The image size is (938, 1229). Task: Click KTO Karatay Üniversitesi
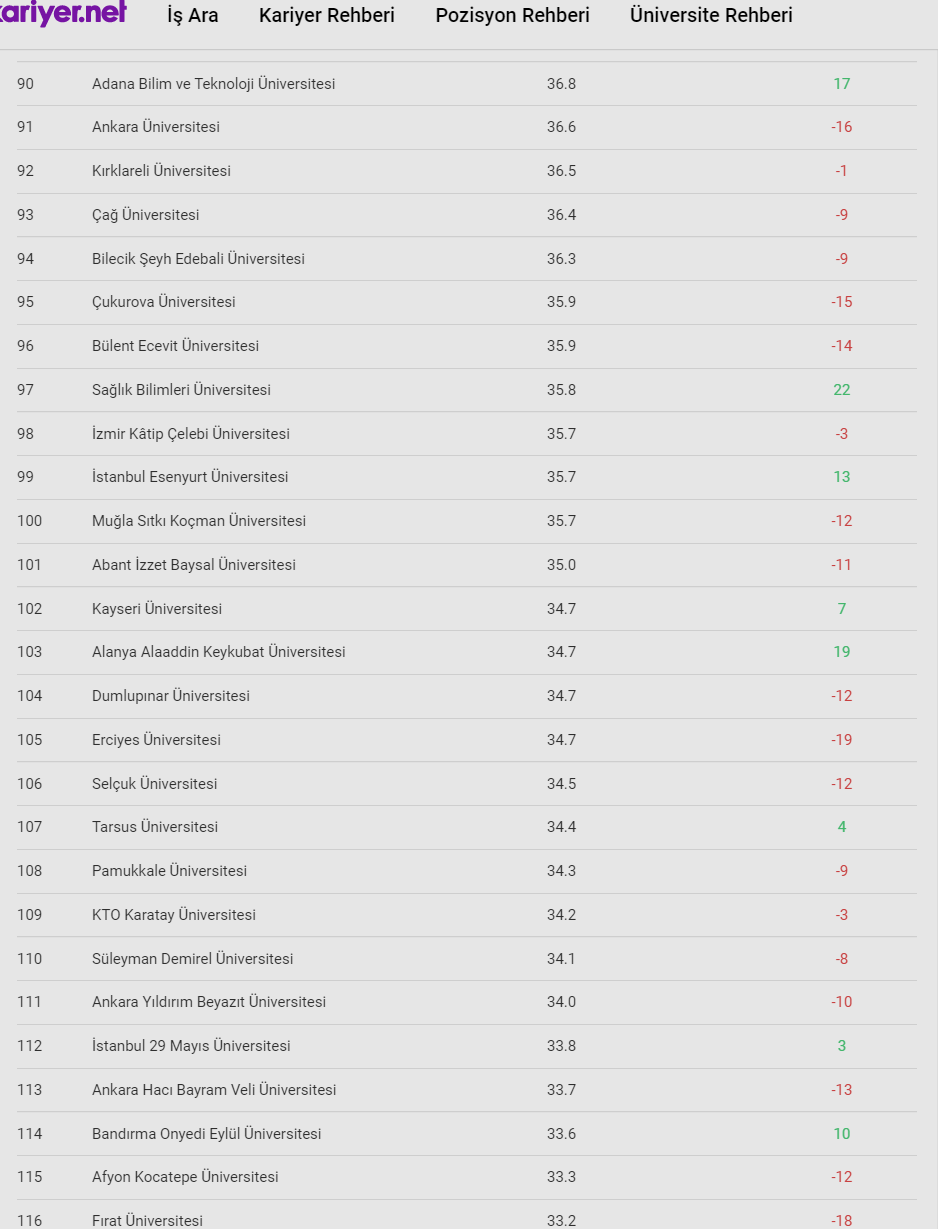point(174,915)
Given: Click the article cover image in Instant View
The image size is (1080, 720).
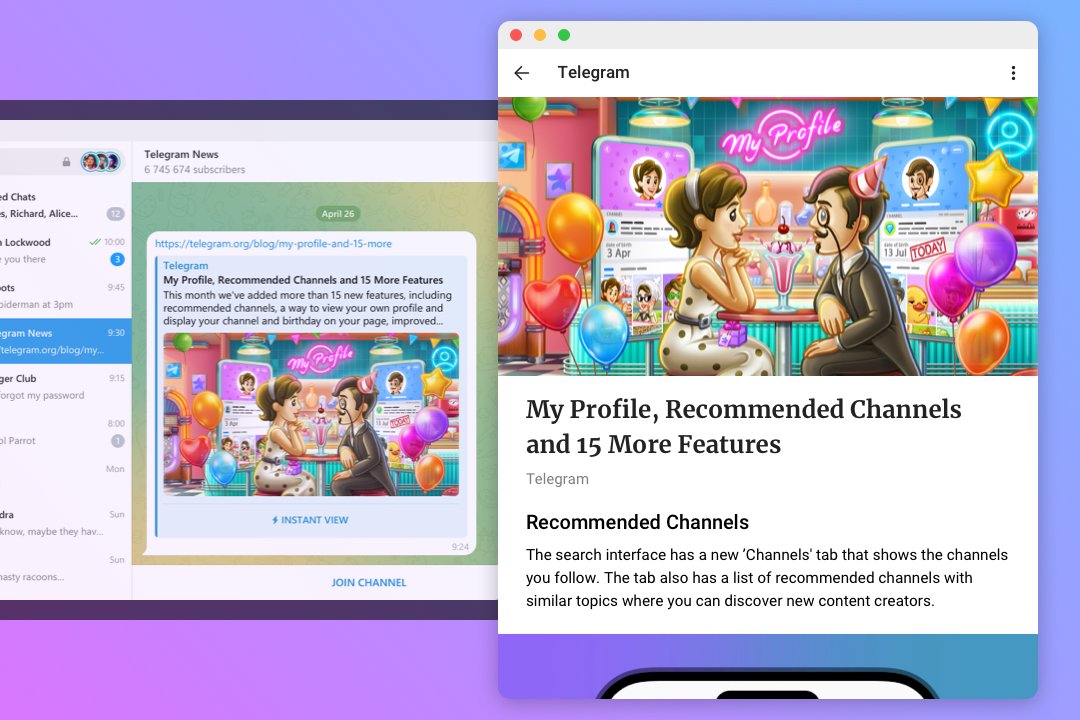Looking at the screenshot, I should pyautogui.click(x=768, y=236).
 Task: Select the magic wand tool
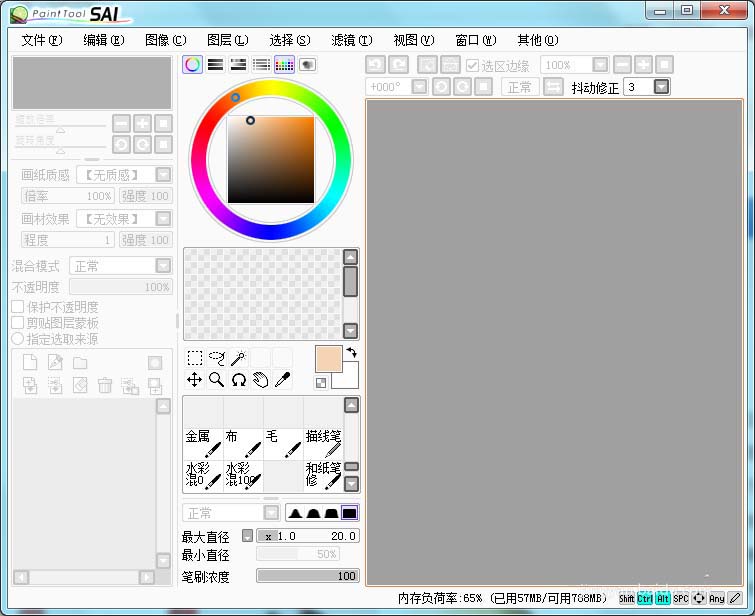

....

> [Task to complete]: Return each line above word for word. Skip the pictures.

> [Completed exercise]:
The image size is (938, 1229). Task: Click KTO Karatay Üniversitesi
point(174,915)
Given: Click the article cover image in Instant View
The image size is (1080, 720).
Looking at the screenshot, I should pyautogui.click(x=768, y=236).
 Task: Select the magic wand tool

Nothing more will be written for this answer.